Entriamo per un momento nella fabbrica pensata da Taylor e realizzata da Ford all’inizio del Novecento. Questa fabbrica non era fatta per ideare nuovi prodotti ma per realizzare in grandi serie un prototipo nato dalla mente dell’imprenditore. Il Modello T, che Ford mise in produzione nel 1908 e smise di produrre nel 1932, dopo averne vendute 16 milioni di copie non molto diverse dal prototipo, è costruito in base a un progetto e secondo un processo ideati da Ford. Quasi tutti gli altri attori della vicenda sono operai, chiamati a ripetere migliaia di volte al giorno gli stessi semplici gesti richiesti dalla catena di montaggio, messa in azione a partire dal 1911. Questa macchina organizzativa, nella quale gli impiegati non superano il 15 per cento di tutta la forza lavoro e grazie alla quale migliaia di uomini analfabeti e abbrutiti riescono a produrre oggetti geniali e complessi, è pensata per portare alla massima sofisticatezza le tecniche di controllo dei lavoratori, sottoposti al massimo ritmo produttivo.
Dentro l’azienda, l’imprenditore fruisce della superiorità culturale che lo innalza al di sopra dei propri dipendenti; fuori dell’azienda fruisce del vantaggio di produrre beni numericamente inferiori a quanti il mercato ne richieda. Questo modello – che oggi diremmo product oriented – consente all’impresa di imporre alla società sia i suoi prodotti, sia i suoi criteri produttivi, sia i suoi princìpi filosofici: standardizzazione, consumismo, sincronizzazione dei tempi di lavoro e dei tempi di vita.

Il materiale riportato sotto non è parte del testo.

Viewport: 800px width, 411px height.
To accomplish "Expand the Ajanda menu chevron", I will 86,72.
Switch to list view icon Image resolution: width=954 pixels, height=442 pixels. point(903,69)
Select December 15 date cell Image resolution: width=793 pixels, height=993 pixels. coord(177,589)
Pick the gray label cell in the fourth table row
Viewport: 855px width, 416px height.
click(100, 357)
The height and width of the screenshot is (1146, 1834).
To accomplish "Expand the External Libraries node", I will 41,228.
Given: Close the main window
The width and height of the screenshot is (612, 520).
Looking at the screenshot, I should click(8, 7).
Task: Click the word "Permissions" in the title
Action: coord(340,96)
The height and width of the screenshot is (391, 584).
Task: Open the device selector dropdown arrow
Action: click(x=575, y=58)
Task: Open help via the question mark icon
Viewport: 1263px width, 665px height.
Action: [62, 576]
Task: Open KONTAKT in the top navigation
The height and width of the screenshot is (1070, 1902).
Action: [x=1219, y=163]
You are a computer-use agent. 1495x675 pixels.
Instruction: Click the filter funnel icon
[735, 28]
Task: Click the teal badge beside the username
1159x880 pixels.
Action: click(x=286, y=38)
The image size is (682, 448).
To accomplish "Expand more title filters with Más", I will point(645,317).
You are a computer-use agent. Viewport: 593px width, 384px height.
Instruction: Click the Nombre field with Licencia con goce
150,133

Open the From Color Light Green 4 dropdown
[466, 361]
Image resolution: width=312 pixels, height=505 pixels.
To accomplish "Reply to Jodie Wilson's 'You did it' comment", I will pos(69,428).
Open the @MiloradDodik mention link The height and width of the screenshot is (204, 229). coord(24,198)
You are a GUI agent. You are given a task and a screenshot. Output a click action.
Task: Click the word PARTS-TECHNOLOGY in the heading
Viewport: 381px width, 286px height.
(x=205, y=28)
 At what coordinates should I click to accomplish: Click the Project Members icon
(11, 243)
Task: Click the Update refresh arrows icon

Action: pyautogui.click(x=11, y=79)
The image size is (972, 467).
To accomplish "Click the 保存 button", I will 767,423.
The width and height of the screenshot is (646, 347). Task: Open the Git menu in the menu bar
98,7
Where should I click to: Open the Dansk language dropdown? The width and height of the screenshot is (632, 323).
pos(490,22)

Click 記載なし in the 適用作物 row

In una parola, la razionalizzazione, cioè la produzione costretta in unità di tempo e di luogo, la considerazione della conflittualità come patologia, il maschilismo, l’esecutività passiva e solerte, l’espulsione dai luoghi di lavoro della dimensione emotiva, della creatività, dell’estetica, della soggettività. Non sono sacrifici da poco, ma appaiono tuttavia preferibili alla miseria e all’ignoranza della società rurale, in funzione di una classe media che l’industria auspica sempre più numerosa e benestante.
Tra la metà del Settecento e la metà dell’Ottocento la stragrande maggioranza della popolazione attiva lavora nell’agricoltura e i dipendenti delle industrie rappresentano ancora un’esigua minoranza, ma di lì a poco sarebbero diventati la massa nettamente più numerosa e, di conseguenza, avrebbero costretto la società tutta intera a diventare e a sentirsi «industriale». Il concetto e l’etichetta di «società industriale» saranno introdotti da Lorenz von Stein solo nel 1850.
Nel corso dei suoi due secoli di vita, l’organizzazione manifatturiera ha distillato via via i princìpi operativi descritti poi da Alvin Toffler nella Terza ondata e che, tutti insieme, sono diventati i pilastri dell’intera società industriale. Come abbiamo già visto, essi comprendono la standardizzazione dei processi, dei metodi, dei prodotti e dei prezzi, la parcellizzazione dei compiti, l’assetto piramidale e gerarchico del potere, l’efficienza intesa come impiego di mezzi minimi in vista di risultati massimi, l’economia di scala.
L’applicazione di questi princìpi ha comportato una rivoluzione radicale che ha sradicato milioni di lavoratori dalle campagne e dalle botteghe, gli ha fatto dimenticare tutte le abitudini artigianali e contadine, gli ha inculcato come abito mentale il modo di produzione e di vita industriale: urbanesimo, democrazia politica, organizzazione gerarchica, concorrenza, macchinismo, razionalizzazione, secolarizzazione, produttività, scolarizzazione, maschilismo, ridistribuzione della ricchezza, aumento del potere d’acquisto, aumento del tempo libero, consumismo.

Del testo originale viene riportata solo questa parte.